==== RAW DATA ====

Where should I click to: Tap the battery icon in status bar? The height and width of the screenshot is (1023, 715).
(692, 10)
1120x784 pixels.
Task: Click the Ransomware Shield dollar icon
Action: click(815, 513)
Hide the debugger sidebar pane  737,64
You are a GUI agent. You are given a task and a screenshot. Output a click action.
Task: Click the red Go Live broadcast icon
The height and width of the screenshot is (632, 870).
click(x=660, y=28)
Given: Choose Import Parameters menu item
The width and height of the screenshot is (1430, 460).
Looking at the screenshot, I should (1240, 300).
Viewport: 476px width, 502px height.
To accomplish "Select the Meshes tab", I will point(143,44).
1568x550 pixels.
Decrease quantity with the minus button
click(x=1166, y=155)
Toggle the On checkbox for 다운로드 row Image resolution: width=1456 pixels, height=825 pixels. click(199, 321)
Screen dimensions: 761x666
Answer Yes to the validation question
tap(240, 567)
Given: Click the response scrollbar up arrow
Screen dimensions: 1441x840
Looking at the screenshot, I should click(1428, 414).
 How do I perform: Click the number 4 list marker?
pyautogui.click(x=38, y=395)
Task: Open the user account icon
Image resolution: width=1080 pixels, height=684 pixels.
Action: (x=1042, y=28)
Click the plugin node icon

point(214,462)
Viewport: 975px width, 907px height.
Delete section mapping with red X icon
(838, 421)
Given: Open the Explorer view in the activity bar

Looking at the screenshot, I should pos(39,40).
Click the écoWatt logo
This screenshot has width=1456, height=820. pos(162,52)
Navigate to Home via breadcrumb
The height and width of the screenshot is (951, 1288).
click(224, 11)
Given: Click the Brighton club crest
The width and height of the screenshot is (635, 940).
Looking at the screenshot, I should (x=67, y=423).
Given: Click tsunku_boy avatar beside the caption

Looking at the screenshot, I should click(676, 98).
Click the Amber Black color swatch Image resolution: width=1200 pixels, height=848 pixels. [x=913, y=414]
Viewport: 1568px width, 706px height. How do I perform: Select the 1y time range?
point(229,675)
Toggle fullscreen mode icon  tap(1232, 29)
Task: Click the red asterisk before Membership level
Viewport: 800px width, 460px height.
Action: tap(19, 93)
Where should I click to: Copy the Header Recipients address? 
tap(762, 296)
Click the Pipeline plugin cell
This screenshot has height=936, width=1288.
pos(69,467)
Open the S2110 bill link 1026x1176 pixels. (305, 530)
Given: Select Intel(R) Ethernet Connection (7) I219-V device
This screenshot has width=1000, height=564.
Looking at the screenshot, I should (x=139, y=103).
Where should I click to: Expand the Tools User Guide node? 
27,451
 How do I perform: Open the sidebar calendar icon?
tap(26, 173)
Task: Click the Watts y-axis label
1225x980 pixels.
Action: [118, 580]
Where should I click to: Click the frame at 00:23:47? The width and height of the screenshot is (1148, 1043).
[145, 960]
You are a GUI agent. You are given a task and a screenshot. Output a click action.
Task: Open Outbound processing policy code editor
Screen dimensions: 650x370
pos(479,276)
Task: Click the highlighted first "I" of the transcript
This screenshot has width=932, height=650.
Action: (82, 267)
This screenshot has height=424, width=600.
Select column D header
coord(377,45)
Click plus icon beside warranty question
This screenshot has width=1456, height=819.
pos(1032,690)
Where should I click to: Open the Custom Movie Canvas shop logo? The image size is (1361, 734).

====

→ **WHAT IS ASKED**
Update the listing above by changing "Brighton" to "Leeds" and keeping everything else the same.

→ **TASK OUTPUT**
Where should I click to: Tap the battery icon in status bar? The height and width of the screenshot is (1023, 715).
(692, 10)
1120x784 pixels.
Task: Click the Ransomware Shield dollar icon
Action: click(815, 513)
Hide the debugger sidebar pane  737,64
You are a GUI agent. You are given a task and a screenshot. Output a click action.
Task: Click the red Go Live broadcast icon
The height and width of the screenshot is (632, 870).
click(x=660, y=28)
Given: Choose Import Parameters menu item
The width and height of the screenshot is (1430, 460).
Looking at the screenshot, I should (1240, 300).
Viewport: 476px width, 502px height.
To accomplish "Select the Meshes tab", I will point(143,44).
1568x550 pixels.
Decrease quantity with the minus button
click(x=1166, y=155)
Toggle the On checkbox for 다운로드 row Image resolution: width=1456 pixels, height=825 pixels. click(199, 321)
Screen dimensions: 761x666
Answer Yes to the validation question
tap(240, 567)
Given: Click the response scrollbar up arrow
Screen dimensions: 1441x840
Looking at the screenshot, I should click(1428, 414).
 How do I perform: Click the number 4 list marker?
pyautogui.click(x=38, y=395)
Task: Open the user account icon
Image resolution: width=1080 pixels, height=684 pixels.
Action: (x=1042, y=28)
Click the plugin node icon

point(214,462)
Viewport: 975px width, 907px height.
Delete section mapping with red X icon
(838, 421)
Given: Open the Explorer view in the activity bar

Looking at the screenshot, I should pos(39,40).
Click the écoWatt logo
This screenshot has width=1456, height=820. pos(162,52)
Navigate to Home via breadcrumb
The height and width of the screenshot is (951, 1288).
click(224, 11)
Given: Click the Leeds club crest
The width and height of the screenshot is (635, 940).
Looking at the screenshot, I should (x=67, y=423).
Given: Click tsunku_boy avatar beside the caption

Looking at the screenshot, I should click(676, 98).
Click the Amber Black color swatch Image resolution: width=1200 pixels, height=848 pixels. [x=913, y=414]
Viewport: 1568px width, 706px height. How do I perform: Select the 1y time range?
point(229,675)
Toggle fullscreen mode icon  tap(1232, 29)
Task: Click the red asterisk before Membership level
Viewport: 800px width, 460px height.
Action: tap(19, 93)
Where should I click to: Copy the Header Recipients address? 
tap(762, 296)
Click the Pipeline plugin cell
This screenshot has height=936, width=1288.
pos(69,467)
Open the S2110 bill link 1026x1176 pixels. (305, 530)
Given: Select Intel(R) Ethernet Connection (7) I219-V device
This screenshot has width=1000, height=564.
Looking at the screenshot, I should (x=139, y=103).
Where should I click to: Expand the Tools User Guide node? 
27,451
 How do I perform: Open the sidebar calendar icon?
tap(26, 173)
Task: Click the Watts y-axis label
1225x980 pixels.
Action: [118, 580]
Where should I click to: Click the frame at 00:23:47? The width and height of the screenshot is (1148, 1043).
[145, 960]
You are a GUI agent. You are given a task and a screenshot. Output a click action.
Task: Open Outbound processing policy code editor
Screen dimensions: 650x370
pos(479,276)
Task: Click the highlighted first "I" of the transcript
This screenshot has width=932, height=650.
Action: (82, 267)
This screenshot has height=424, width=600.
Select column D header
coord(377,45)
Click plus icon beside warranty question
This screenshot has width=1456, height=819.
pos(1032,690)
Where should I click to: Open the Custom Movie Canvas shop logo? The image size is (1361, 734).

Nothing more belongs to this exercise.